Your LiveJournal is in Russian hands now; back up, because you never know what those sneaky Russkies could be up to. Some options:
  • LiveJournal Backup / Search Utility is a .NET application; I couldn't get it to work correctly (read: ran out of interest) with Mono, but it should do just fine for Windows. [info]todfox recommends LJ Archive, which is built much the same way (i.e. - effectively Windows only).
  • ljdump is a fairly simple Python program that dumps your posts and comments into XML files. Like Python, it runs most anywhere; it's a command line utility, so there's a bit more of a learning curve.
  • Wordpress LJ Import and LJ Crossposter lets you sync your LJ to your WordPress installation. In theory, anyway; I've not tested either yet.
This public service message message brought to you by paranoid hackers, the Red Scare, and the number 23. The Council of Nathan disavows all complicity for this action: we can't be asked to vet everything peons write in our name, after all.

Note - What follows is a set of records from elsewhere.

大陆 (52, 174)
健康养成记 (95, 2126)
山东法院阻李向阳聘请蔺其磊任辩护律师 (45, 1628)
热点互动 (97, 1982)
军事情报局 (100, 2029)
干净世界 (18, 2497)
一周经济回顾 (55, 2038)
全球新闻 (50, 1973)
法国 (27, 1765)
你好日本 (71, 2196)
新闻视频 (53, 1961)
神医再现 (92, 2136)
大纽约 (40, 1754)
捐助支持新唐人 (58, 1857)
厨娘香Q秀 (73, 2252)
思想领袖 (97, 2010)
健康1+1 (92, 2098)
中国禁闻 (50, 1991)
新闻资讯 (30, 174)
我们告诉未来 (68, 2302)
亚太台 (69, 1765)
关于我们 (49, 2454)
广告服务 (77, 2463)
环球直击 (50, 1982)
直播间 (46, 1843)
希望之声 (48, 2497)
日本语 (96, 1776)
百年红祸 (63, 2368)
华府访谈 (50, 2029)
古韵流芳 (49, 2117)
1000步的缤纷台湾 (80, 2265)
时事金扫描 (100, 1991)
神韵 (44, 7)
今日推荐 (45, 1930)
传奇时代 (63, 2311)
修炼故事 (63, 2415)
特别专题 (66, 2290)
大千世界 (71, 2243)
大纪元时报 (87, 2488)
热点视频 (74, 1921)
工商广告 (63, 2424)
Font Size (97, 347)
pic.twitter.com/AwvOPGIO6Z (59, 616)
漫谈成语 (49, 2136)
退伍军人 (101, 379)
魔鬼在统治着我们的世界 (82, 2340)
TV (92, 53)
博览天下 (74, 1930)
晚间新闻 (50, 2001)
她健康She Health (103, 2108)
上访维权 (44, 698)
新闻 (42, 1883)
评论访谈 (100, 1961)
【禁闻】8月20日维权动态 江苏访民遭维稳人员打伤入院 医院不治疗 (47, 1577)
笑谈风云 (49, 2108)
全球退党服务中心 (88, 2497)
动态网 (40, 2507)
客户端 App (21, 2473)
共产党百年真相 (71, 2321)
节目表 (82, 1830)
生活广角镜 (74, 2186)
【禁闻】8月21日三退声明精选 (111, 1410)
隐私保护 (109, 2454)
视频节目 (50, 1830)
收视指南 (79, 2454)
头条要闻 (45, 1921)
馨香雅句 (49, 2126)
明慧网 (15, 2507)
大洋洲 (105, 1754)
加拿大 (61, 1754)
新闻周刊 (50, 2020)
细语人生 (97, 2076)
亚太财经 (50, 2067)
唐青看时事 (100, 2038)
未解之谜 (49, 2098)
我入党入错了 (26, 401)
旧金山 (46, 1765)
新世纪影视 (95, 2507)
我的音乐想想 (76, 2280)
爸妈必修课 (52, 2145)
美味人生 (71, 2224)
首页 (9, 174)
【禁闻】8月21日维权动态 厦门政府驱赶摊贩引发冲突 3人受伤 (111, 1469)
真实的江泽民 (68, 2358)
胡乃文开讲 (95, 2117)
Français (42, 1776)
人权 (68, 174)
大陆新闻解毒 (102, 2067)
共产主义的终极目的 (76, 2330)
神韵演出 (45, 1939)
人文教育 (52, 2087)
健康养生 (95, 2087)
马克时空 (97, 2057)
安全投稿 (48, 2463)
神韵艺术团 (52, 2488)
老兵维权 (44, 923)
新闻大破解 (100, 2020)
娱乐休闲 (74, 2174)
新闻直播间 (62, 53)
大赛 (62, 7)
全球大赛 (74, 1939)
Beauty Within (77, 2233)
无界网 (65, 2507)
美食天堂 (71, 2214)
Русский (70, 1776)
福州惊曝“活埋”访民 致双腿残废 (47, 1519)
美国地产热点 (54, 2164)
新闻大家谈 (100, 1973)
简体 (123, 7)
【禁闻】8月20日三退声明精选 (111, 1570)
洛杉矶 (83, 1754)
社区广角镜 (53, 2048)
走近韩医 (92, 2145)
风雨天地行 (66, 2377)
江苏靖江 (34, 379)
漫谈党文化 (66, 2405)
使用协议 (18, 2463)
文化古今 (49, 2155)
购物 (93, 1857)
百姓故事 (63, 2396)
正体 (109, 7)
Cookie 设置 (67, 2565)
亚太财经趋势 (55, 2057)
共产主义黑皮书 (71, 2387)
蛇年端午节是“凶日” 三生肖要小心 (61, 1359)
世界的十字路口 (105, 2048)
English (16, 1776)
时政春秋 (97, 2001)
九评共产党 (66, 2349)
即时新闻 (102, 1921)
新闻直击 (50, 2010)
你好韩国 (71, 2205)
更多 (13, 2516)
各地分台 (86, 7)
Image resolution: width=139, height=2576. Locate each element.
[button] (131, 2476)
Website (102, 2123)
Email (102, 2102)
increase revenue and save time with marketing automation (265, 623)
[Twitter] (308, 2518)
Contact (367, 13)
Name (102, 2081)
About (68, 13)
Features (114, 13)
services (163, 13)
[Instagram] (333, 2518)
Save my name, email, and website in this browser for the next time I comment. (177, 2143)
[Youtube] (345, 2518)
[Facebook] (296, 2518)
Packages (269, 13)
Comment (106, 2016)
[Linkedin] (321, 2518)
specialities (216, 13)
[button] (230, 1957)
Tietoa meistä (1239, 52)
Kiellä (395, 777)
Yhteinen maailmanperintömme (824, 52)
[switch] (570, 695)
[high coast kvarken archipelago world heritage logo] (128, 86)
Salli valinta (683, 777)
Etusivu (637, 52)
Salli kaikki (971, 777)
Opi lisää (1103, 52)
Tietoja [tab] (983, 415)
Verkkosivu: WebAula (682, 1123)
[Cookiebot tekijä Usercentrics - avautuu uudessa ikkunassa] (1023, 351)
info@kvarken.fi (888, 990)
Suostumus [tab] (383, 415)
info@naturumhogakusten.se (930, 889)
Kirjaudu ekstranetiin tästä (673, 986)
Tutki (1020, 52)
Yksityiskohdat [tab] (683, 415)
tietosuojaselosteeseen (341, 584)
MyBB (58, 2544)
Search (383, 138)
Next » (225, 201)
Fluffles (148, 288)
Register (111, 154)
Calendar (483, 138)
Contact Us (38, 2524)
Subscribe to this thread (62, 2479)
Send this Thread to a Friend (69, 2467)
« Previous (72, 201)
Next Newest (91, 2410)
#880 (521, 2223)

Fri, Jan. 11th, 2008, 05:08 pm
In Lieu of Content



"Society is like a stew. If you don't keep it stirred up you get a lot of scum on the top."
- Edward Abbey, naturalist and author (1927-1989)

Tue, Oct. 9th, 2007, 10:06 pm
Myschevia Media

A couple things I saw, as seen through the lenses of others. Thanks to [info]annamaul93 and [info]mrfang for the pictures.

Tue, Oct. 2nd, 2007, 10:39 pm

Good to see my brother still knows how to shock and dismay authority figures:

Shakespeare shock? Show for Higley kids halted

Doug Carroll
The Gilbert Republic
Oct. 2, 2007 11:45 AM


The decision to halt a performance of a Shakespearean-themed play Monday by the Higley Unified School District has been praised by students and parents, according to the district.

A New York-based touring company, Windwood Theatricals, used poor taste in presenting The Complete Works of William Shakespeare (Abridged), the district said, and the show was stopped after about 40 minutes at the Higley Center for the Performing Arts. About 700 students in the sixth through 12th grades were in attendance as part of a voluntary field trip.

Tara Kissane, the district's director of visual and performing arts, decided to stop the show because of “verbal and body language that was considered inappropriate,” according to district spokeswoman Sara Bresnahan.